→ Kutipan Sumber:

****************************************

Pada hari gawai, warga saling mengunjungi dari rumah yang satu ke rumah yang lainnya. Acara di setiap rumah relatif sama: makan-minum sambil mengobrol. Inilah kesempatan warga untuk saling mengunjungi.
Sebagai ungkapan syukur kepada Duwata, Jubata, Nek Duwata, Tuhan, gawai mestilah dilaksanakan oleh masyarakat Dayak. Gawai sejatinya adalah pesta syukur atas hasil pertanian. Di banyak daerah, pesta budaya Dayak yang bersentral pada tradsi pertanian ini dikenal dengan bermacam-macam sebutan, seperti pesta Dange (Kayan Mendalam, Kab, Kapuas Hulu), Naik Dango (Dayak Kanayatn), Maka' Dio (Kab. Bengkayang dan Sambas), Gawai Dayak, dan lain-lain.
Bagi masyarakat Dayak di perkotaan, ada semacam kerinduan juga untuk menghadirkan budaya pesta rakyat ini di tengah-tengah suasana perkotaan, meskipun sesungguhnya mereka sudah tidak melakukan tradisi pertanian lagi (bersawah, berladang). Maka jadilah Gawai Dayak diselenggarakan secara rutin di Kota Pontianak, ibukota Provinsi Kalbar.
Namun menilik sejarah penyelenggaraannya, Gawai Dayak ini merupakan perkembangan lebih lanjut dari acara pergelaran seni budaya Dayak yang diselenggarakan pertama kalinya oleh Sekretariat Bersama Kesenian Dayak (Sekberkesda) di Pontianak pada tahun 1986. Dalam perkembangan selanjutnya, Gawai Dayak serupa diselenggarakan juga di daerah-daerah kabupaten/kota di Kalimantan Barat.
Gawai Dayak tradisional pada umumnya dilaksanakan memakan waktu hingga tiga bulan, yaitu biasanya pada bulan April sampai Juni. Pelaku upacara adat akan mengenakan pakaian tradisional berikut perhiasan tradisional seperti manik-manik, bulu burung enggang dan kerajinan perak tradisional. Pesta Gawai Dayak ditutup dan berakhir dengan penurunan pokok ranyai yang digantung.
Hingga kini Gawai Dayak bukanlah peristiwa budaya yang murni tradisional, baik dilihat dari tempat pelaksanaan maupun isinya. Seiring perkembangan zaman dan isu kepentingan, kini upacara Gawai Dayak tradisional mengalami beberapa penyesuaian namun tetap mempertahankan unsur-unsur budaya yang penting terutama urutan dan prosesi upacaranya itu sendiri. Bekerja sama dengan pemerintah daerah, Gawai Dayak hanya digelar selama sepekan dan rutin dilaksanakan pada 20 Mei setiap tahunnya. Nama kegiatan bermuatan kepentingan budaya ini pun sekarang dikenal dengan Pekan Gawai Dayak.

****************************************

→ Bahan Tersedia:

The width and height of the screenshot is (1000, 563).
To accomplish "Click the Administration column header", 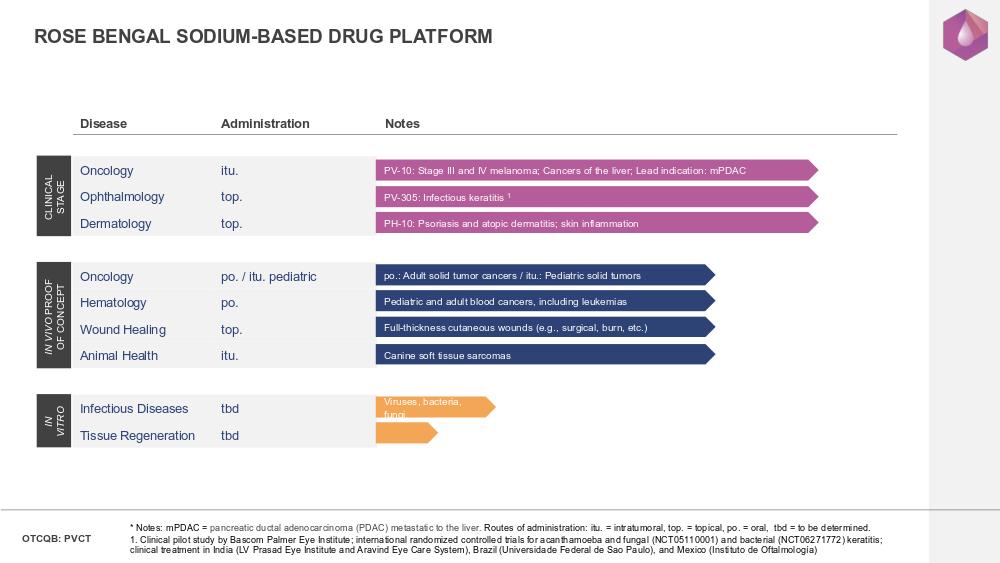I will point(265,124).
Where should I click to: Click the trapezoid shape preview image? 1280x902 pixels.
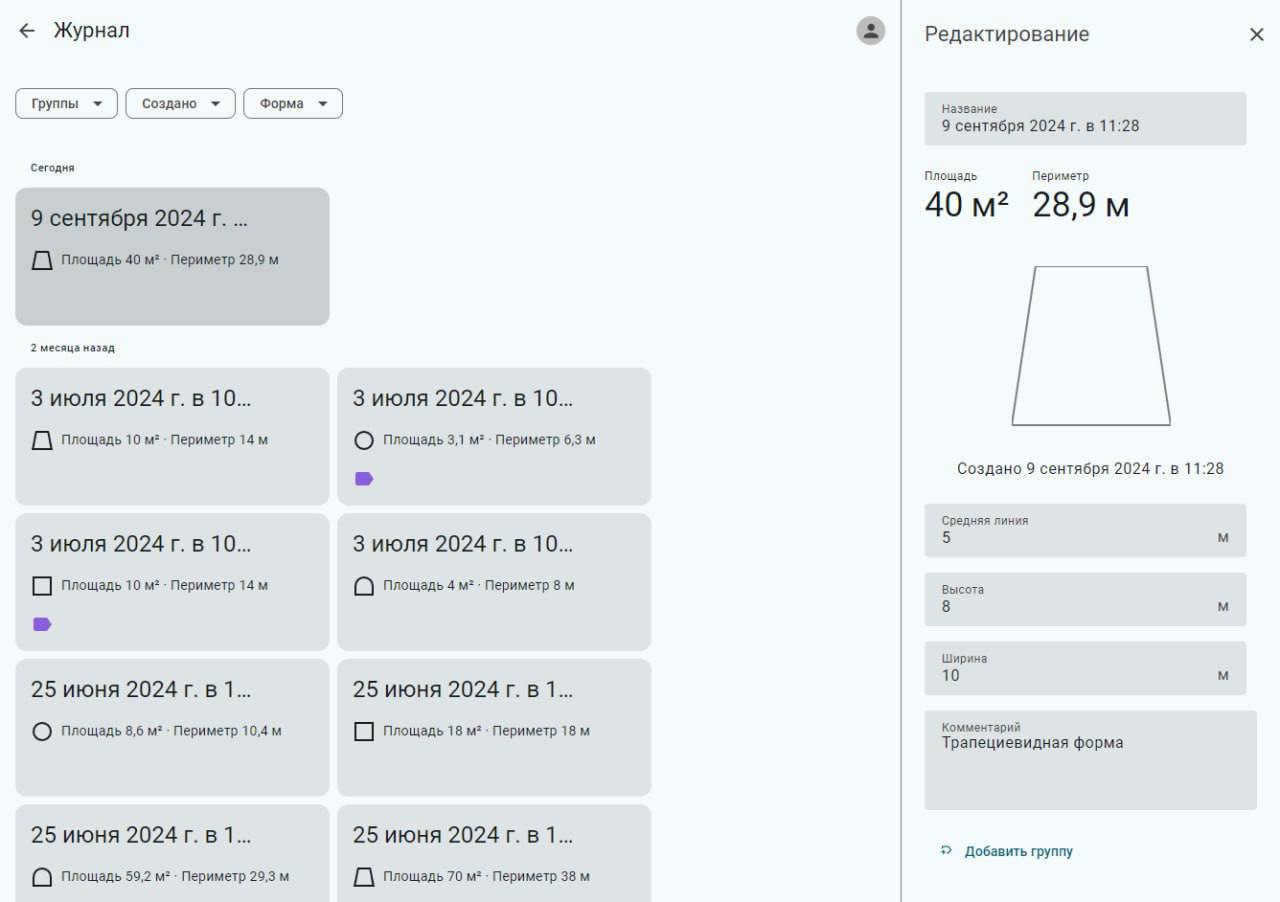click(x=1090, y=346)
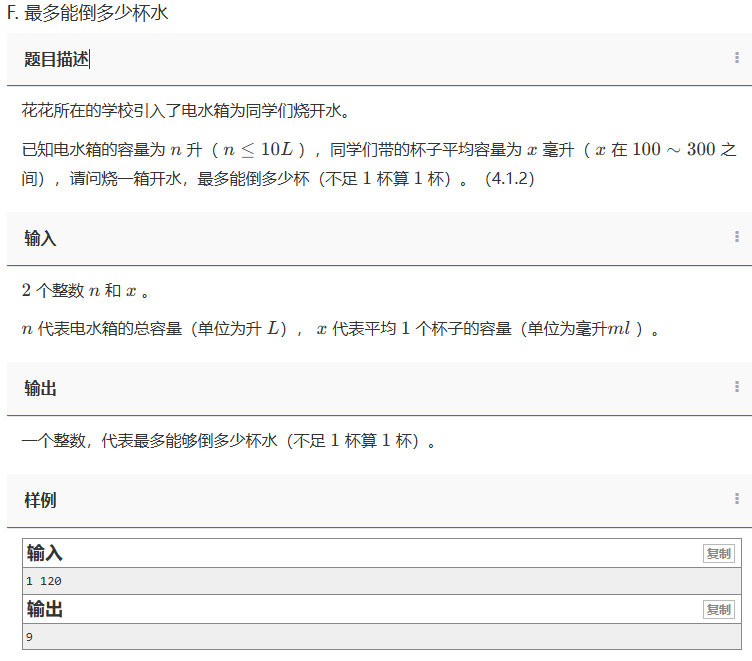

****************************************

→ Soal Latihan:
**A.** Salin persis bagian teks Gawai Dayak mulai dari "Bagi masyarakat Dayak" sampai dengan "ibukota Provinsi Kalbar.".
**B.** Jawablah pertanyaan berikut berdasarkan teks Gawai Dayak.
(i) Siapa yang pertama kali menyelenggarakan pergelaran seni budaya Dayak di Pontianak pada tahun 1986?
(ii) Pada bulan apa saja Gawai Dayak tradisional biasanya dilaksanakan?
(iii) Pada tanggal berapa Gawai Dayak kini rutin digelar setiap tahun?
**C.** Teruskan teks Gawai Dayak setelah kalimat terakhirnya.
Daftar tersebut tidak perlu dipakai sama sekali.

→ Hasil Pengerjaan:
**A.**
Bagi masyarakat Dayak di perkotaan, ada semacam kerinduan juga untuk menghadirkan budaya pesta rakyat ini di tengah-tengah suasana perkotaan, meskipun sesungguhnya mereka sudah tidak melakukan tradisi pertanian lagi (bersawah, berladang). Maka jadilah Gawai Dayak diselenggarakan secara rutin di Kota Pontianak, ibukota Provinsi Kalbar.

**B.**
(i) Sekretariat Bersama Kesenian Dayak (Sekberkesda).
(ii) April sampai Juni.
(iii) 20 Mei.

**C.**
Saat ini acara Gawai Dayak di beberapa daerah kabupaten di Kalbar telah dimodifikasi dengan tidak menghilangkan nilai-nilai luhur budaya dan diangkat menjadi acara tingkat kabupaten. Selain liputan wilayahnya diperluas, acaranya pun ditambah dengan penampilan berbagai tradisi Dayak yang ada di daerah bersangkutan, dan daerah lainnya yang mengikuti acara tersebut.
Dalam kemasan modern, Gawai Dayak tingkat Provinsi Kalbar dimeriahi oleh berbagai bentuk acara adat, upacara ritual, kesenian tradisional, permainan tradisional, pemeran dan penjualan berbagai bentuk kerajinan dan makanan tradisional, penampilan musik lagu dan tarian, serta pemilihan Bujang dan Dara Gawai.
Menilik pelaksanaan Gawai Dayak ini, nampak telah terjadi perubahan makna dan tujuan dari gawai itu sendiri. Perubahan ini dapat terjadi misalnya karena pengaruh industri pariwisata yang semakin kuat. Banyak pesta rakyat dihidupkan dan dipergelarkan kembali terutama untuk memuaskan selera para turis mancanegara atau demi menumpuk devisa negara.Â
Pengaruh ekonomi domestik juga dapat mengubah makna suatu pesta rakyat. Misalnya, pesta rakyat diselenggarakan hanya sebagai arena promosi atau dagang produk ekonomi. Hal yang sama juga dapat kita saksikan dalam gelar pesta rakyat untuk tujuan-tujuan politis demi kepentingan penguasa (kepala pemerintahan, tokoh politik).
Jika dimensi religius dari suatu pesta rakyat hilang, ditambah kepentingan ekonomi dan politik yang kuat, niscaya pesta rakyat akan jadi sekedar kegembiraan yang meninabobokan warga komunitas. Kalau pun pesta rakyat dapat meningkatkan semangat solidaritas, namun lambat-laun tidak lagi menjadi sarana "pencerahan" untuk memajukan kehidupan komunitas. (Agustinus Tamen/Warta Borneo Edisi 12 Th. 2019)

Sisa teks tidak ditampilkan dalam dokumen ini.